No supe qué era un copyright ni nada de derechos de autor hasta que salió el tema de que gente como yo pirateaba discos por Internet, y que si que Internet está matando la industria, que si las copias son ilegitimas,… etc etc. Con The Trust Project da la sensación de lo mismo: todas las otras mentiras son copias piratas de nuestra mentira que es la original.

¿Se puede confiar en The Trust Project? Si miramos en el “Más información” o “Saber más” que podemos leer a la derecha del logo de The Trust Project, nos redirige al código ético de cada periódico. Tanto el código ético de El País como el de El Mundo parecen documentos de los típicos que te encuentras cuando entras a una empresa a trabajar y tienes que simplemente leerlos o firmarlos. Estructura organizativa, diversidad en la redacción, comentarios, valores, política de correcciones,… Ambos son muy similares, aunque el código ético del diario El Mundo tiene mucha más morralla. En síntesis, al leer ambos códigos éticos, da la sensación de que la novedad que trae The Trust Project consiste en que se hace público el código ético de estas empresas en una estructura más o menos similar.

No sé de periodismo, pero si me voy a la web de The Trust Project y miro cuales son los principios con los que se adhieren los periódicos resulta que son los del Informe Hutchins de 1947 pero añadiendo lo siguiente:

We strive to provide:

  • Truthful, verified news and information in a context that gives them meaning.
  • Forums for civil exchanges and greater understanding of various viewpoints, with fairness in mind.
  • Stories, information and ideas that reflect diverse types of communities and their interests and views.
  • And to uphold the public’s interest, which includes holding the powerful accountable and shining a light in unexpected places.

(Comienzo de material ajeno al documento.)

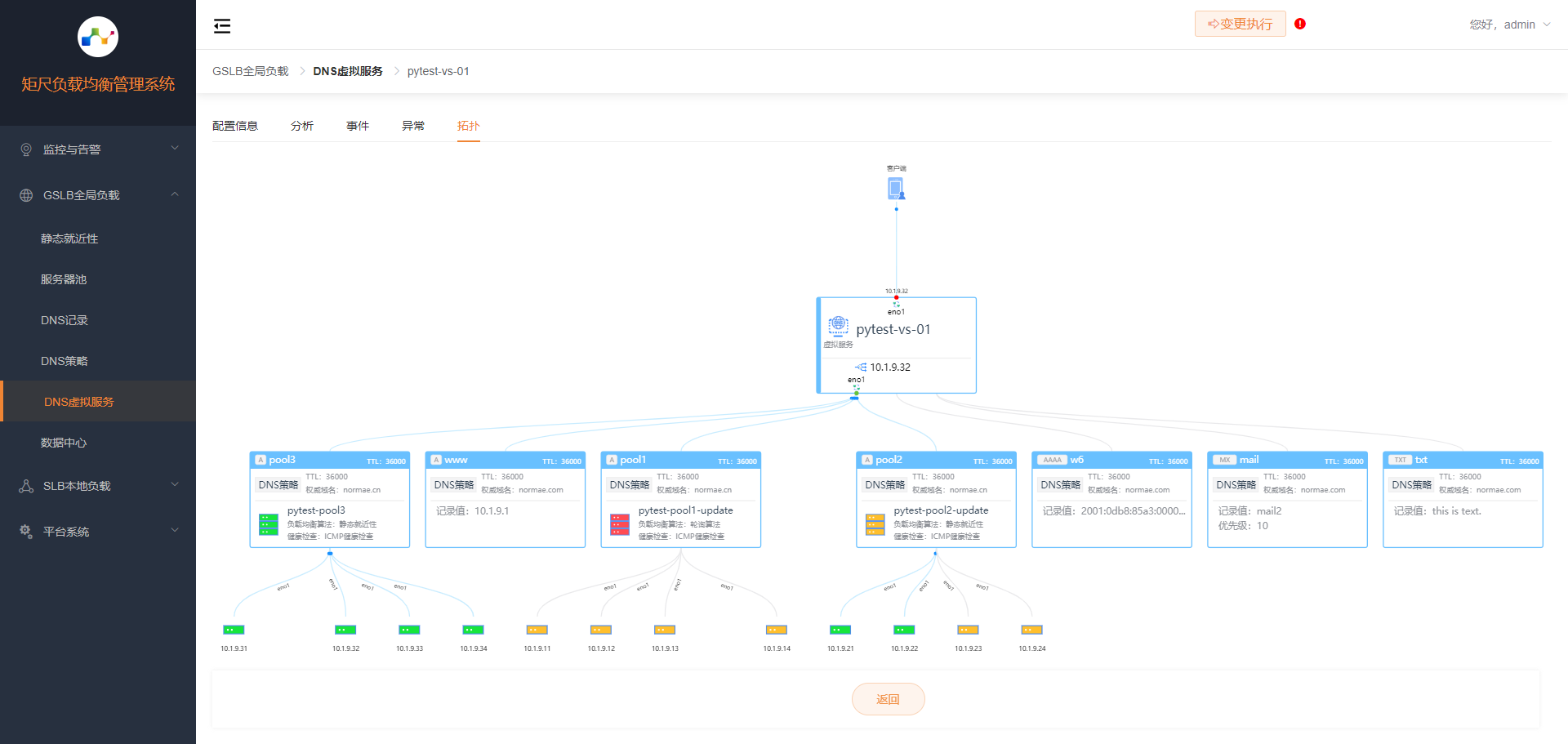Collapse the sidebar with the hamburger icon
This screenshot has width=1568, height=744.
point(222,26)
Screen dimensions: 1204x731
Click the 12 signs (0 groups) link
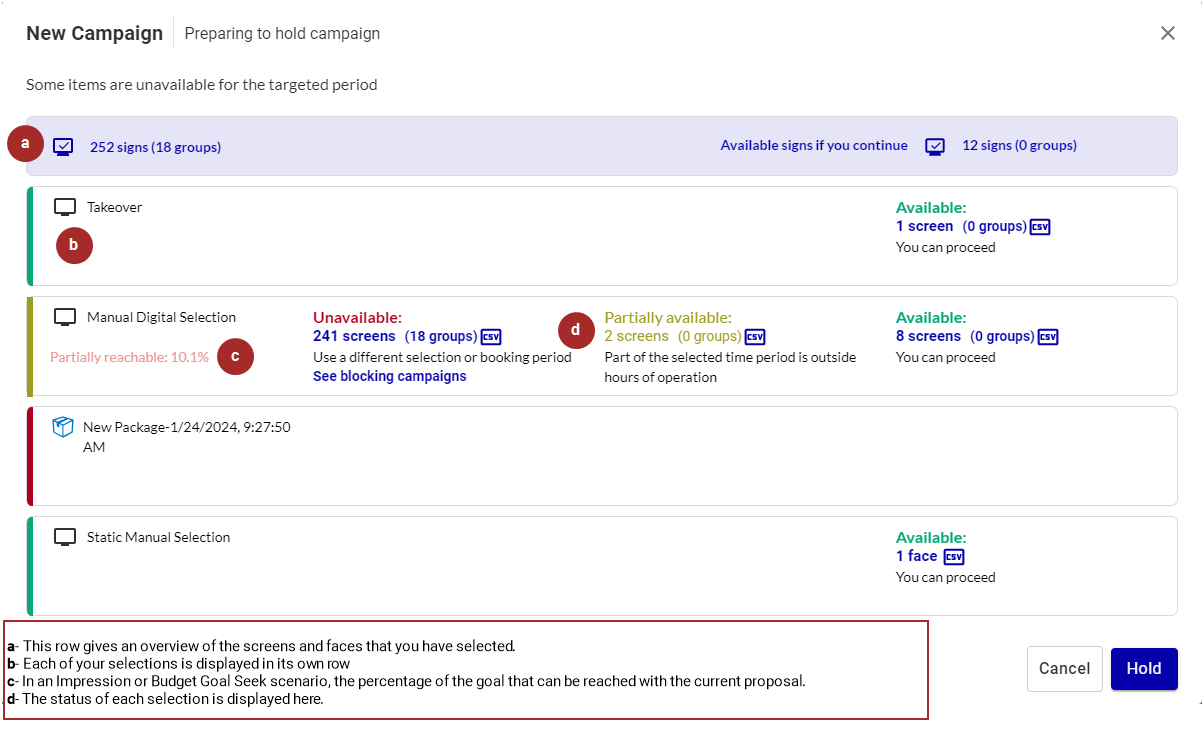point(1019,145)
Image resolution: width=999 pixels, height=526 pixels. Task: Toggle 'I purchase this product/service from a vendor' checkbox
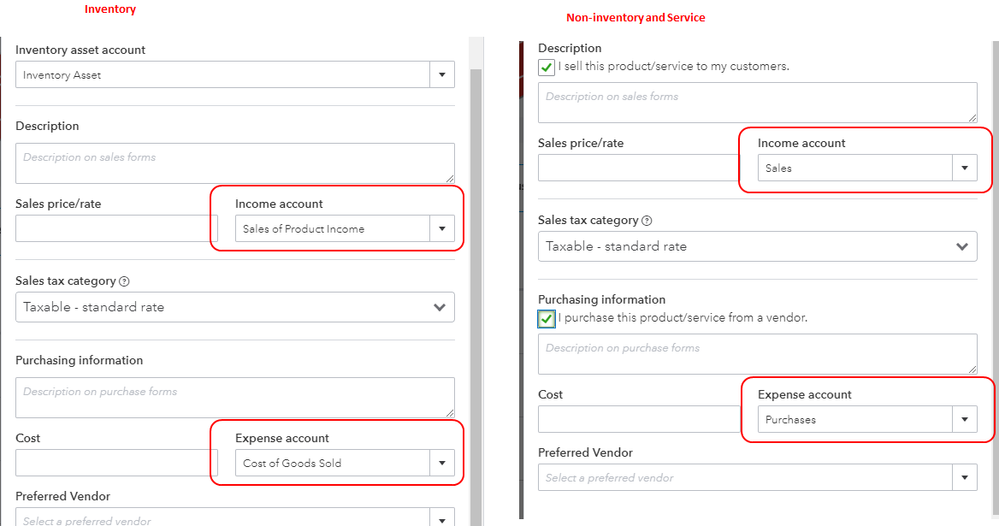click(x=546, y=318)
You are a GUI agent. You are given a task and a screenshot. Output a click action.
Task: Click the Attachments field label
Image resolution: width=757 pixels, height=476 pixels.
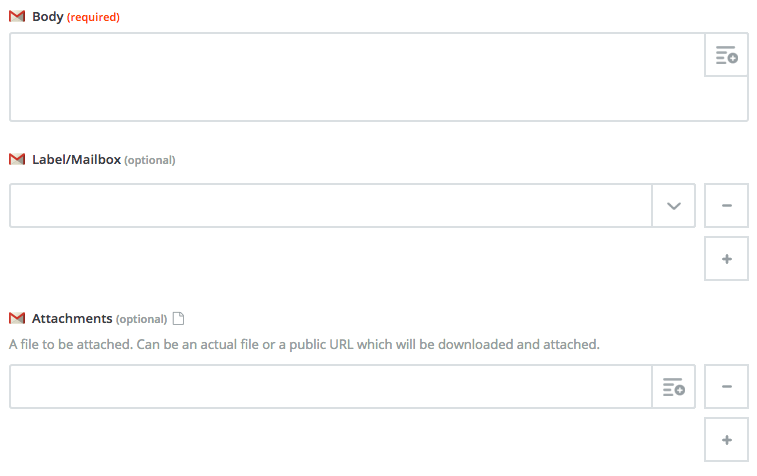coord(72,319)
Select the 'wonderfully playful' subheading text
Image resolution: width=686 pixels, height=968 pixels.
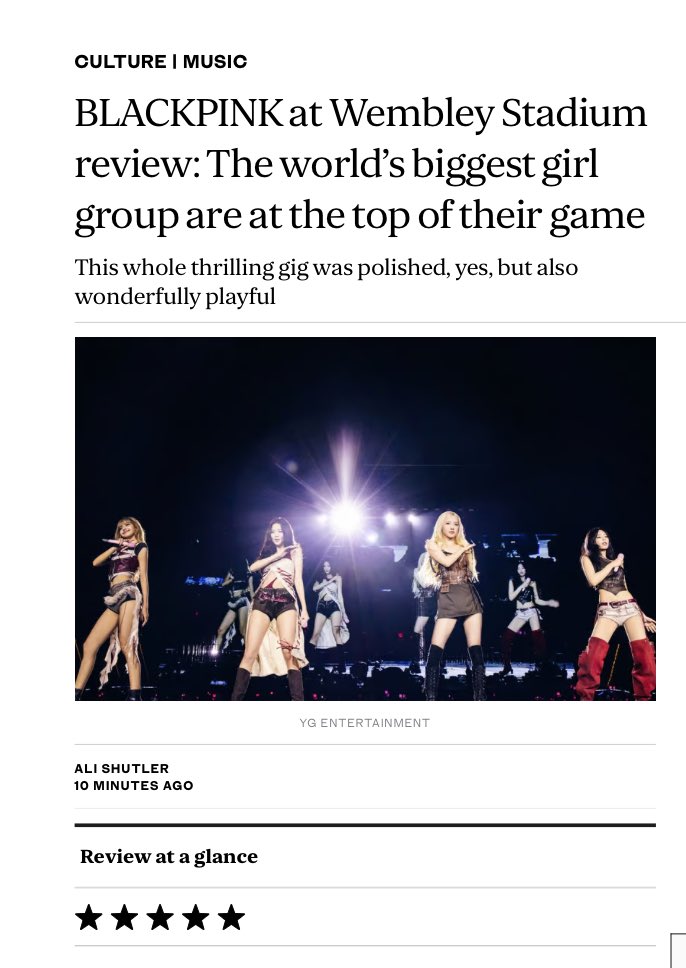coord(175,296)
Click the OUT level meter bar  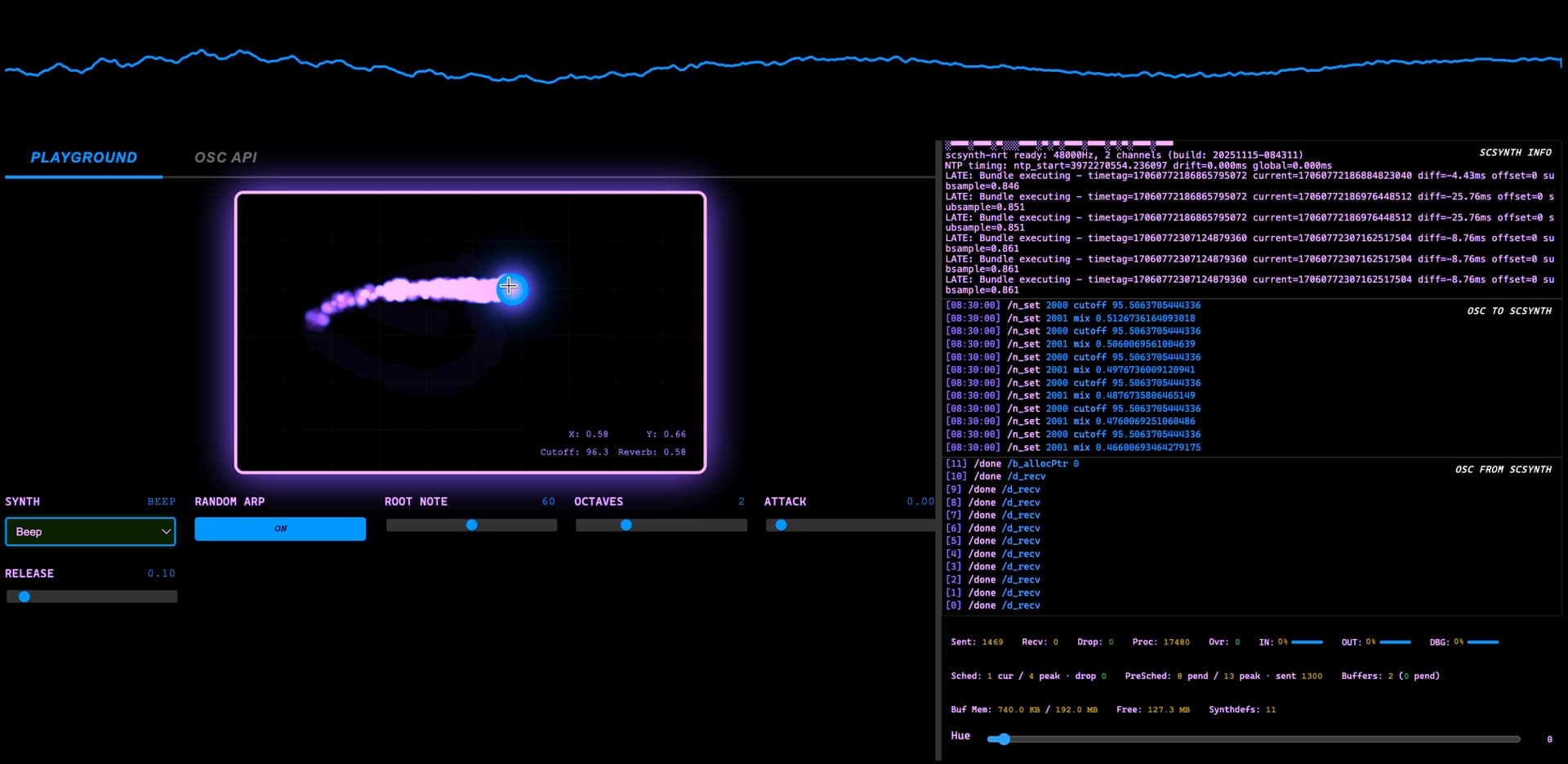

The Trust Indicators incorporate a commitment to:

  • Fairness and accuracy. Publishing corrections or clarifications as promptly as possible.
  • Disclosures that explain our mission, source(s) of funding and the organization behind us.
  • Insight into our methods and where we get our information.
  • A diversity of voices and perspectives.
  • Opportunities for public engagement.

Algunas cosas que podemos extraer de aquí son: decir la verdad en su contexto, intercambiar puntos de vistas con la población, reflejar los diversos puntos de vista, mantener el interés público incluso si hay que responsabilizar a poderosos, publicar correcciones lo más pronto posible, divulgar misión, fuente de financiación y la organización que te respalda, métodos y de dónde proviene la información, diversidad de voces y perspectivas y oportunidades para la participación pública.

Sí, saber darse importancia es sencillo si encuentras las palabras adecuadas. Somos gente fiable, no como tú con un blog con una licencia de Creative Commons. Podría estar mintiendo, pero tras ver esto me quedo tranquilo porque sé que los de The Trust Project también.

Feliz 2020. Y digan lo que digan los cómicos de The Trust Project, lo de “Ha sido rápido, el dolor viene después” es una broma de mal gusto.